Canada’s largest province has said that a software error breached the privacy of hundreds of people.
In a statement released to local media, officials in Ontario said that 720 benefits forms, which included details such as social security numbers, were mailed to the wrong recipients. The error, they claimed, was due to an IBM-built interface that pulled data from the province’s Social Assistance Management System (SAMS).
Amber Anderson, a spokesperson at the Social Services ministry, told the Toronto Star newspaper that the error was “not an issue with SAMS data or its functionality” but was caused by the interface “pulling old data from SAMS instead of up-to-date information”. Opposition politicians said the error jeopardised the benefits and tax rebates of hundreds of families.

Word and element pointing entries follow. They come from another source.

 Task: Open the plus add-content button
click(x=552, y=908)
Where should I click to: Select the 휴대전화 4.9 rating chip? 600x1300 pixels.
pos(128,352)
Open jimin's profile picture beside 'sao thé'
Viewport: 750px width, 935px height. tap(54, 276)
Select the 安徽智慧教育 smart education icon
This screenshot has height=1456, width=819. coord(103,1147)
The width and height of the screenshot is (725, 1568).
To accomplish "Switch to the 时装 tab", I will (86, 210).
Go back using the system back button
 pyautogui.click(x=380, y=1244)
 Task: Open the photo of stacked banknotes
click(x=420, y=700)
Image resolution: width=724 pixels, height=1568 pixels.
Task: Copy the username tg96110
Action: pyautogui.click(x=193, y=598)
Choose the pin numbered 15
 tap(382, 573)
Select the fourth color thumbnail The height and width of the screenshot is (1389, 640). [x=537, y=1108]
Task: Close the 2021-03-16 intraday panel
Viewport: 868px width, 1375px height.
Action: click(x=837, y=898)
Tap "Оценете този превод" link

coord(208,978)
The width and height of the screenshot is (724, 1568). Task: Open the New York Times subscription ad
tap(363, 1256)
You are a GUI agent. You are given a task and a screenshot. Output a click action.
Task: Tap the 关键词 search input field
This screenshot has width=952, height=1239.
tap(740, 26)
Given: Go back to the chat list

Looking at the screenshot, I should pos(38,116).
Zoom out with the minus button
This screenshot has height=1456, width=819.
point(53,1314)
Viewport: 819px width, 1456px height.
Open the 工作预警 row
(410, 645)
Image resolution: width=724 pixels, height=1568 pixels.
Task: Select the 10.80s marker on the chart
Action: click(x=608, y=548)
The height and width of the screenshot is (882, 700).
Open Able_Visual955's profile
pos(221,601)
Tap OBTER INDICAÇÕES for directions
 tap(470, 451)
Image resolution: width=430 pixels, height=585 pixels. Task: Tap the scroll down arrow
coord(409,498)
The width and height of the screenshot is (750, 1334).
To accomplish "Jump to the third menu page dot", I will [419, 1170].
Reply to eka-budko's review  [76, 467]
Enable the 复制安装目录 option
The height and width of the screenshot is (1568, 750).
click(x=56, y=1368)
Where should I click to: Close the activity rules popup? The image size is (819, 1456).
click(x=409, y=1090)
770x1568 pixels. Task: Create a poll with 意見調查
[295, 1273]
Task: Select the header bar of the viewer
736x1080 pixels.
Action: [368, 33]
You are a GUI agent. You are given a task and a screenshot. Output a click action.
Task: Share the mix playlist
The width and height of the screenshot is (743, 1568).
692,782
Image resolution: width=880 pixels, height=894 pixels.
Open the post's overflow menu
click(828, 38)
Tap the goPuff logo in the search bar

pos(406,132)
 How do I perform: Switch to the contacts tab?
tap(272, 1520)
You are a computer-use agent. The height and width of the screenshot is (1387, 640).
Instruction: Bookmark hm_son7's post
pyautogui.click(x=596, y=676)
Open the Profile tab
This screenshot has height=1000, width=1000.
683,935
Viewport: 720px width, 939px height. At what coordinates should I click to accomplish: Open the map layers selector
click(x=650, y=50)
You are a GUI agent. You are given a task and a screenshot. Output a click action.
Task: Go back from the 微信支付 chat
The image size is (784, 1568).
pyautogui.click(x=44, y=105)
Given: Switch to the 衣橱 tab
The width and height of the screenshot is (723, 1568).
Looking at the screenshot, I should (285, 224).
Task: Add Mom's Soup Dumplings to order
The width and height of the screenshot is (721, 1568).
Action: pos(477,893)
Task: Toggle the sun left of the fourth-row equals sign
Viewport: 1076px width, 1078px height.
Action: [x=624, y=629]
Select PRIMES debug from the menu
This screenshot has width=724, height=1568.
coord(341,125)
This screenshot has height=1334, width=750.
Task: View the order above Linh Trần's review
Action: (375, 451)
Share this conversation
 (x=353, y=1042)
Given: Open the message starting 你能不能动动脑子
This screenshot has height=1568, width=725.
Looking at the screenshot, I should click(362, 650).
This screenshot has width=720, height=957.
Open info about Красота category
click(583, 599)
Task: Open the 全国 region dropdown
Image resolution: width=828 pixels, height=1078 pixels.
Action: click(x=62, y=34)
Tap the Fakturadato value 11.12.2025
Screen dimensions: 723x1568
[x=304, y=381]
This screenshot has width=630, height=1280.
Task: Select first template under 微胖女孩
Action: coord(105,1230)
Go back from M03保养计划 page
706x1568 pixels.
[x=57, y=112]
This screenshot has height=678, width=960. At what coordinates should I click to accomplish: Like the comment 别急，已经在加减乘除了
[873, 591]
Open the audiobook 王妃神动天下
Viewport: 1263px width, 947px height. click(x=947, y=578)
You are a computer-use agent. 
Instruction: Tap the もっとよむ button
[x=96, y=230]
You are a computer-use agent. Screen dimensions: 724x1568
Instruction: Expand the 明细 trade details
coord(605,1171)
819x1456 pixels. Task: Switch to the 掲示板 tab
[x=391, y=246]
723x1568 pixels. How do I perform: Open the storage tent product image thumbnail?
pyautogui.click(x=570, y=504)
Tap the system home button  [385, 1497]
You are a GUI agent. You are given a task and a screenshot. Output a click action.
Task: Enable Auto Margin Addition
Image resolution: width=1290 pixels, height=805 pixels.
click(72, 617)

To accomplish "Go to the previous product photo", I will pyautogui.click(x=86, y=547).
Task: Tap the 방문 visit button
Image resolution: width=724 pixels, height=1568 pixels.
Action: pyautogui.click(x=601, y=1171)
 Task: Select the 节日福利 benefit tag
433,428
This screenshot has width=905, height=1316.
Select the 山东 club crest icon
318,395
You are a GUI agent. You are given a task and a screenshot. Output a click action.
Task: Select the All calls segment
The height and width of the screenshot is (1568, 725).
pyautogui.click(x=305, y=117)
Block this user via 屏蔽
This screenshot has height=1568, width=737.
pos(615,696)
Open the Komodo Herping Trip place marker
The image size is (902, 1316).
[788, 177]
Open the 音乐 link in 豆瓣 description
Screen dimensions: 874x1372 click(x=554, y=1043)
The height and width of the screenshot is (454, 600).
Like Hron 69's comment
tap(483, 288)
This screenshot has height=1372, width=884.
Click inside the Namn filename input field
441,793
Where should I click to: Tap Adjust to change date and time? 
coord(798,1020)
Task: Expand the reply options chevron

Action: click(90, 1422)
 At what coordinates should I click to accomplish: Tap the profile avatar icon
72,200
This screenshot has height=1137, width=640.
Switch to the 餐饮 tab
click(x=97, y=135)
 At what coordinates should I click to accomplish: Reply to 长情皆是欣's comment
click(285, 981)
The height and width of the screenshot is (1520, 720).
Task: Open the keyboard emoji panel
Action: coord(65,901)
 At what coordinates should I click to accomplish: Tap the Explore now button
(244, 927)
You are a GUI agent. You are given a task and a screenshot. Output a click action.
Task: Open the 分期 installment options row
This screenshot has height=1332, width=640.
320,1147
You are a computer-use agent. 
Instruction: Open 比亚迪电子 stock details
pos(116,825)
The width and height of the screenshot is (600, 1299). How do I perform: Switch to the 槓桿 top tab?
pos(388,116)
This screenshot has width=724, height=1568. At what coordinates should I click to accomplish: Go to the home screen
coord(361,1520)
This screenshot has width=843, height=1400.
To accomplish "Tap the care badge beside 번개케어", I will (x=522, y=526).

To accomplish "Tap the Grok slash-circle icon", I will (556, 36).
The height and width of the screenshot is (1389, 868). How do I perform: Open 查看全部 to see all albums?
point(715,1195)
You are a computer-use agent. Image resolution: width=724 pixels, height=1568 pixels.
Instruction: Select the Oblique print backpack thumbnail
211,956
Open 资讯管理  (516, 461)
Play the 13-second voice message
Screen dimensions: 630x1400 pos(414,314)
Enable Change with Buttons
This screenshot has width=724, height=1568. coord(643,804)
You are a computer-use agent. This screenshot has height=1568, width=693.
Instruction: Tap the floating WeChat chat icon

This was not the first problem encountered by SAMS, which is based on IBM’s off-the-shelf Cúram platform and took four years to develop. In November the system distributed overpayments worth C$20 million to 17,000 people, in what officials termed a “glitch”. Social Services minister Helena Jaczek subsequently announced that external consultants would be brought in to assess the implementation of SAMS.
This did little to appease her critics, who argued that SAMS was rolled out before it had been adequately tested. Warren “Smokey” Thomas, the president of the Ontario Public Service Employees Union, said that Jaczek had “ignored” the advice of frontline employees who said the system was unfit for operation at launch. Thousands of unionised public officials are now receiving overtime payments to overcome its alleged deficiencies.
“I find it odd and misguided that they’re bringing in a private-sector third party to clean up a mess created by outsourcing the job to IBM in the first place,” Thomas said. “In fact I would go one step further and file a lawsuit against IBM for its gross incompetence in developing the SAMS program.” The union described the system problems as a “meltdown”.
It should be noted that SAMS’ predecessor also had teething problems. The Toronto Star reported that the previous Accenture-built SDMT system encountered major cost overruns and attracted criticism in 2002 for making over- and under-payments. The paper quoted John Stapleton, Innovations Fellow at the Metcalf Foundation and a former social assistance specialist with the Ontario government, who said that software development processes themselves were out of kilter with the needs of the ministry.
“If you’re a code jockey and you’re trying to write code for a new system, you need a yes or no answer,” Stapleton said. “But that’s not the way welfare works. Welfare is a whole web of discretionary decision making that no code jockey is ever going to be able to deal with.”